In the natural environment, it is possible to carry out several assessments. For example, in the particular case under discussion, one can apply scatterplot and descriptive assessments. The former implies recording the exact time at which the behavioral problem occurs as well as the associated activities that might determine its appearance. The natural environment is perfect for this type of assessment as it allows registering all the minor details that might potentially serve to be the clue to the behavioral disorder.
The second type of assessment implies observing the client’s behavior about various variables and indicating the interfering factors that mainly affect the behavioral change.

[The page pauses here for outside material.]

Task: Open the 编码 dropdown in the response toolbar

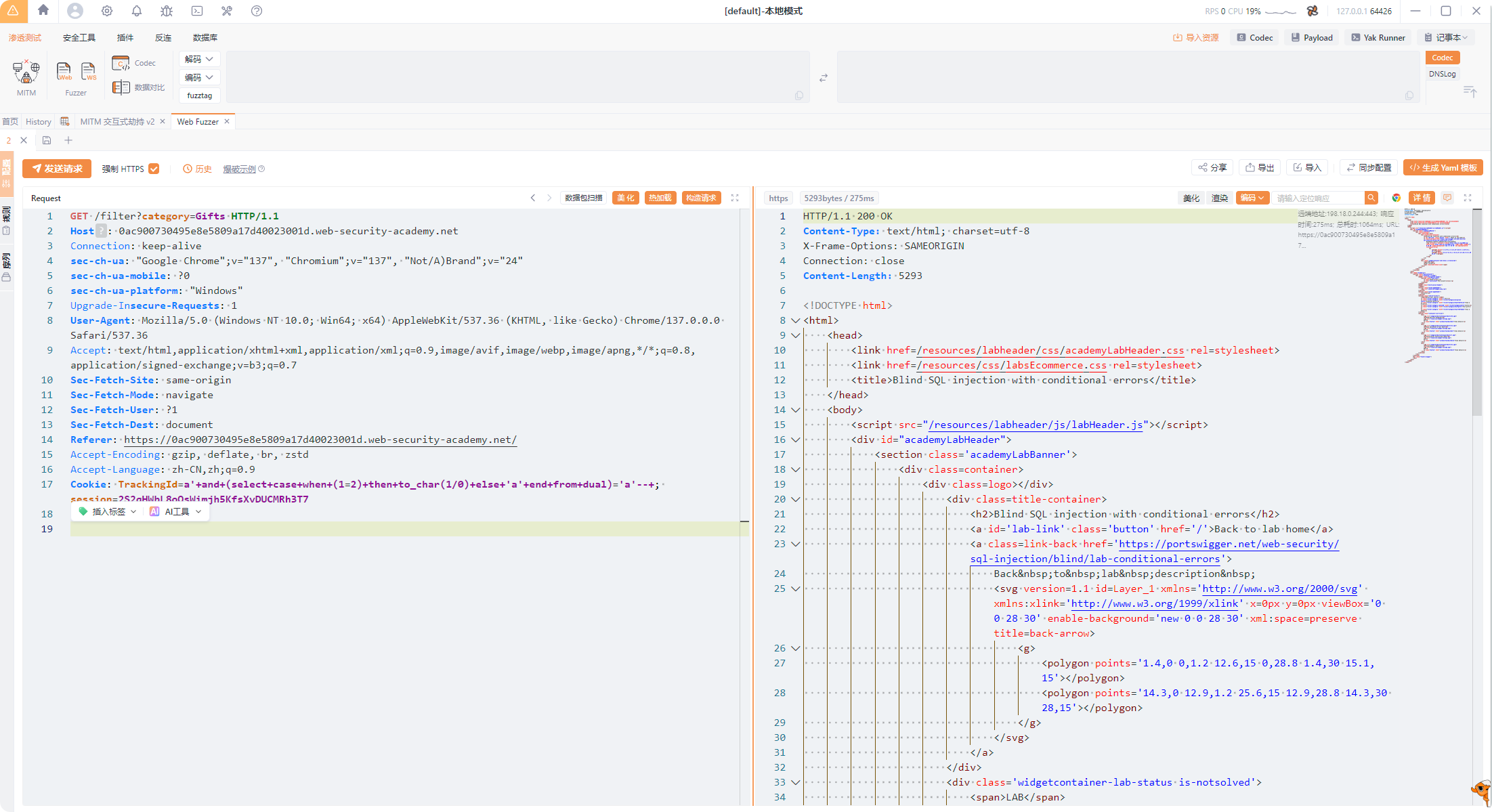Action: [x=1252, y=198]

It is also critical to consider ethical concerns. Thus, one is obliged to ensure that the performed FBA is technically sound and does not switch from its principal aim – understanding the variables that influence the behavioral disorder.
An interview is an essential element of the assessment process as it is one of the most efficient tools for BAs carrying out. First and foremost, this method is cost-effective and can be applied in any clinical context. Secondly, it enables the specialists to observe both verbal and non-verbal behavior. Lastly, contributes to the formation of trust-based relationships between a health care worker and a client. From this perspective, one might employ either a diagnostic or a case history interview by the initial target (Steege & Watson, 2009). It is essential to stick to the ethical standards – thus, the interview needs to be performed with due respect to human rights and should be aimed at improving the medical condition. The relevant confidentiality level should be guaranteed.

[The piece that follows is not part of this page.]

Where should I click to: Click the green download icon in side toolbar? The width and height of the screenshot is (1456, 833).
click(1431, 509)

Intellectual assessment is an essential part of traditional psychological analysis. Its principal benefit resides in the fact that due to the variety of the relevant intellectual tests (ex. Weehsler Intelligence Scale for children), a specialist is enabled to receive a full idea of the examined variables.
In the meantime, specialists note that the validity of the results in intelligent assessment depends highly on the clinical context. Thus, the wrong choice of the environment might have a negative influence on the data’s accuracy.

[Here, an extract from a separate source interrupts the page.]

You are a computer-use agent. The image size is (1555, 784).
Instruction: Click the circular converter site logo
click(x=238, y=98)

Legislation on the processes of achievement and aptitude assessments is critical as it performs the regulation function. Firstly, these tests often employ high-stake assessment; therefore, a consistent regulation tool is required. Moreover, such kind of legislation might serve to be a useful guideline for the specialists (ex. No Child Left Behind Act) (Steege & Watson, 2009). Meanwhile, there is an opinion that legislation is only needed in carrying out the achievement tests, whereas, in the terms of aptitude assessments, specialists should receive complete freedom (Cooper et al., 2007).
Cooper, J.O., Heron, T.E., & Howard, W.L. (2007). Applied behavior analysis. Upper Saddle River, New Jersey: Pearson Education.
Steege, M.W. & Watson, T.S. (2009). Conducting school-based functional behavioral assessments: A practitioner’s guide. New York, New York: Guilford Press.